The request. Change "heading" to "title" in everything from the line containing "Where should I" down to the end of the data, keeping all else unchanged. Leave the pictures out of your answer.

Data supplied.
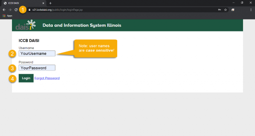Restore down the Chrome window
Image resolution: width=255 pixels, height=136 pixels.
pyautogui.click(x=241, y=3)
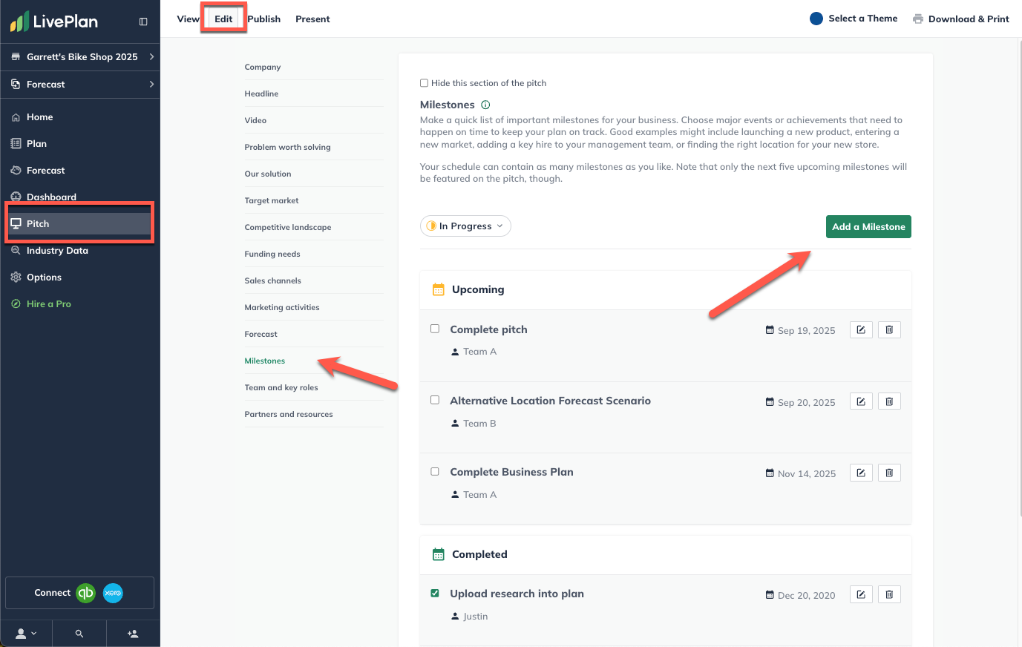Click the Hire a Pro link
Screen dimensions: 1022x647
pyautogui.click(x=49, y=304)

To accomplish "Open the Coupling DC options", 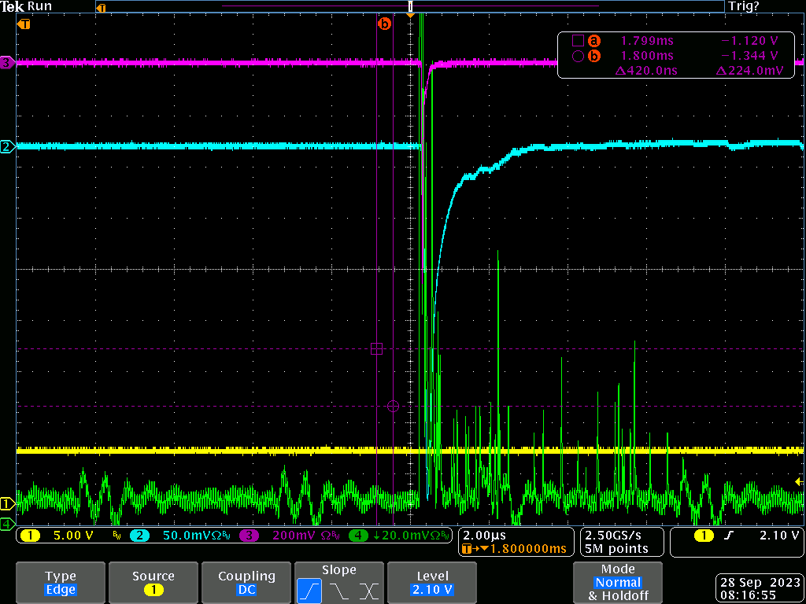I will (x=246, y=583).
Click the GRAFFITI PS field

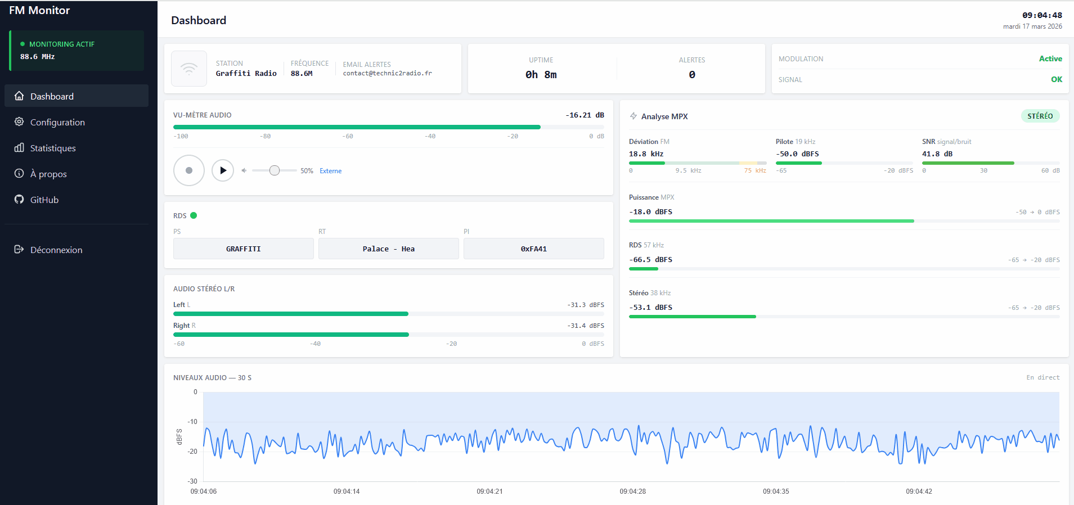coord(244,249)
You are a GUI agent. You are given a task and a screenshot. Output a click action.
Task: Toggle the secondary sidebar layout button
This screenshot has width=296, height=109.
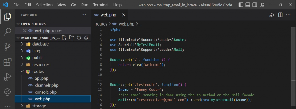pos(255,5)
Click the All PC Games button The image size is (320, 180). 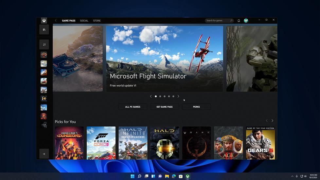pyautogui.click(x=133, y=107)

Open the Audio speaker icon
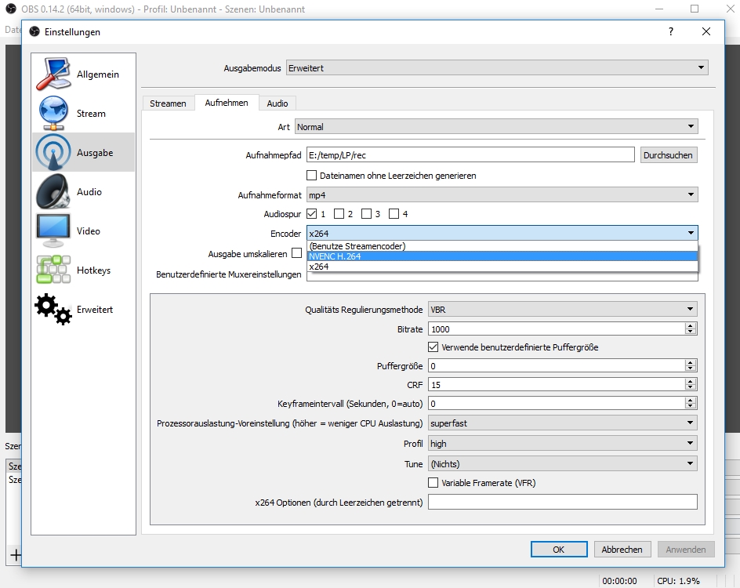tap(53, 192)
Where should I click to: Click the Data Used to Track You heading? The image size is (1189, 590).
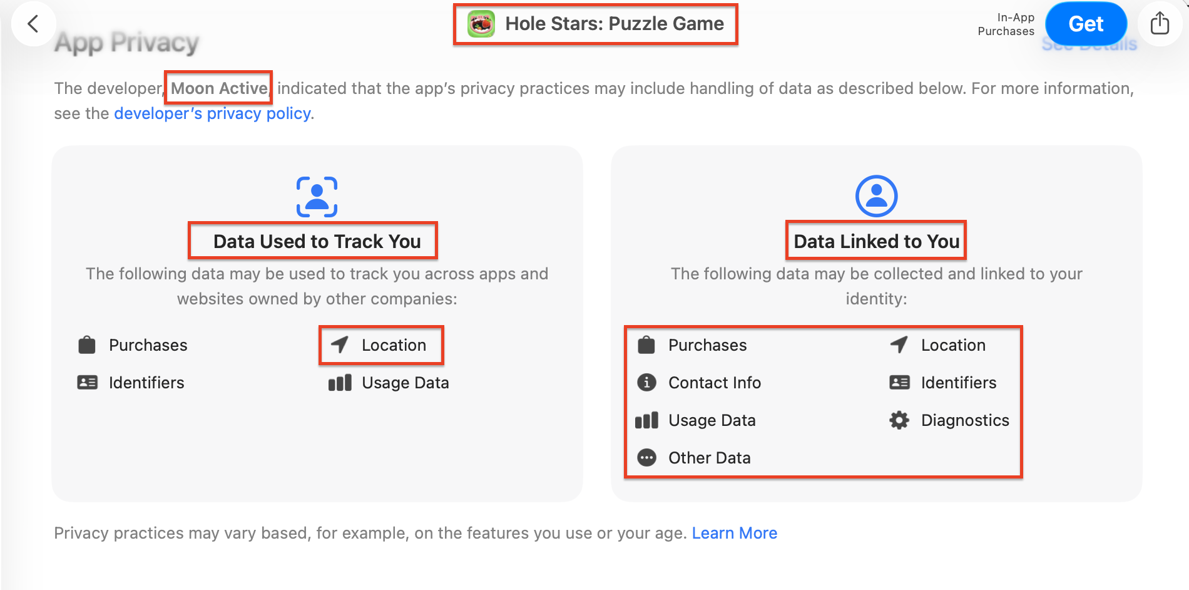(317, 241)
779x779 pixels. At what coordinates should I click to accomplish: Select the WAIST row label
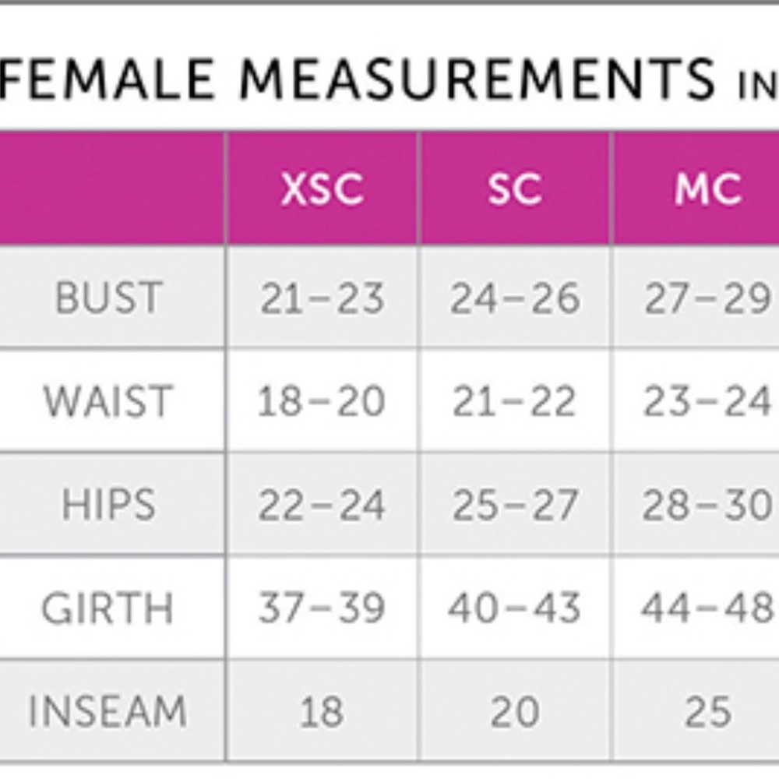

Exercise result.
Where should I click to: Click the Data Used to Track You title? The image size is (1189, 590).
(317, 241)
779x779 pixels. At what coordinates should I click to accomplish: Select the WAIST row label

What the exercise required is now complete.